Vaughn v. State, 962 P.2d 149, 151 (Wyo. 1998).

[¶18] The prosecutor's conduct to which Lucero takes exception occurred during the State's cross-examination of Lucero when the following exchange took place:

Q. But you fought after that?

A. I've had to fight, but I've never started a fight.

Q. Well, can you account for 50 disturbances before the city?

[¶19] Lucero's trial counsel immediately objected, and the district court held a hearing outside the presence of the jurors. The State argued that Lucero's claim that he never started a fight opened the door for impeachment with his record of involvement in fifty-one disturbances in which police officers were summoned, including nine assaults on police officers. The district court ruled that the State could ask Lucero about those incidents, but could not introduce extrinsic evidence of them.

[¶20] Lucero insists that the State's cross-examination was improper impeachment under W.R.E. 609(a). That rule, however, governs the admissibility of evidence that a witness has been convicted of a crime. The prosecuting attorney did not ask about convictions, and W.R.E. 609(a) is inapplicable here.

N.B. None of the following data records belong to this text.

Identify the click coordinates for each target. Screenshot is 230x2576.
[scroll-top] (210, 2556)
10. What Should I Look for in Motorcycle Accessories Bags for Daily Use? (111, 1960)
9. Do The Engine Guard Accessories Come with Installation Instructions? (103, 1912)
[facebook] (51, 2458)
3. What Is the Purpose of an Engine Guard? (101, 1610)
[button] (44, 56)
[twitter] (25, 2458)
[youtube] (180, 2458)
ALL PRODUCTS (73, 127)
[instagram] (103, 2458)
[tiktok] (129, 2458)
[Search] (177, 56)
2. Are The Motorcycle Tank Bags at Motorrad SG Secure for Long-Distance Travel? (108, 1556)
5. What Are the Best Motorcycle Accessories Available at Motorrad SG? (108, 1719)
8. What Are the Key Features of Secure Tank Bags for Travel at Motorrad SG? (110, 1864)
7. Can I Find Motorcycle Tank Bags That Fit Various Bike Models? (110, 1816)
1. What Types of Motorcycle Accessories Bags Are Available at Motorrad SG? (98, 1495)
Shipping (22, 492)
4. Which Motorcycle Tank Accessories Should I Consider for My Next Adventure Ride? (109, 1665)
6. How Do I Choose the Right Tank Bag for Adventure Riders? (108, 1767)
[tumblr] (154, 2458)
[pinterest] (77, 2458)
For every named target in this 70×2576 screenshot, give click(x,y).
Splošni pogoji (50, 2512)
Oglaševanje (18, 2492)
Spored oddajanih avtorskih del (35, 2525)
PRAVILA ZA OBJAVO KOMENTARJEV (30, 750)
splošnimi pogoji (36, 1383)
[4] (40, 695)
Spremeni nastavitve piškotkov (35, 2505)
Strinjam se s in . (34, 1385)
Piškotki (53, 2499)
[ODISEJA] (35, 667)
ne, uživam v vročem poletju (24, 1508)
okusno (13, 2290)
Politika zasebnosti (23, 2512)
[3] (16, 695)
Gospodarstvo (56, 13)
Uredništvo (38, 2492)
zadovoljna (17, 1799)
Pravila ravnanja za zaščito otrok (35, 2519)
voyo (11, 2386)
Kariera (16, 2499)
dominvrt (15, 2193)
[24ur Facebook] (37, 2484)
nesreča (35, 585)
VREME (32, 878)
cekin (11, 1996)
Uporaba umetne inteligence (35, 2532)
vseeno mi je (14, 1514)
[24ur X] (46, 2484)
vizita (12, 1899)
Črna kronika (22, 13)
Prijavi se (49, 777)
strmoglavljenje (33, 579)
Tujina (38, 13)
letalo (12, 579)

The only evidentiary rule mentioned by the district court in deciding the issue was W.R.E. 403, which provides that otherwise relevant evidence may be excluded if "its probative value is substantially outweighed by the danger of unfair prejudice * * *." The prosecuting attorney was engaged in cross-examination designed to provide a foundation for impeachment if Lucero denied such incidents. The district court's ruling reasonably balanced the State's right to impeach Lucero's claim that he never started a fight with Lucero's right to have unfairly prejudicial evidence excluded. The district court's ruling was reasonable under the circumstances, in accord with Vaughn, and we hold that the district court did not abuse its discretion.

[¶21] Lucero has not sustained his burden of demonstrating reversible error resulting from any of the issues presented for review. We affirm the Judgment and Sentence of the district court in all respects.

Footnotes

1 In pertinent part, Wyo. Stat. Ann. § 6-2-502(a)(ii) provides:

(a) A person is guilty of aggravated assault and battery if he:

* * *

(ii) Attempts to cause, or intentionally or knowingly causes bodily injury to another with a deadly weapon[.]

2 These definitions are taken from Wyo. Stat. Ann. § 6-1-104(a) (Michie 1997), which provides, in pertinent part:

(a) As used in W.S. 6-1-101 through 6-10-203 unless otherwise defined:

(i) "Bodily injury" means physical pain, illness or any impairment of physical condition;

* * *

(iv) "Deadly weapon" means but is not limited to a firearm, explosive or incendiary material, motorized vehicle, an animal or other device, instrument, material or substance, which in the manner it is used or is intended to be used is reasonably capable of producing death or serious bodily injury[.]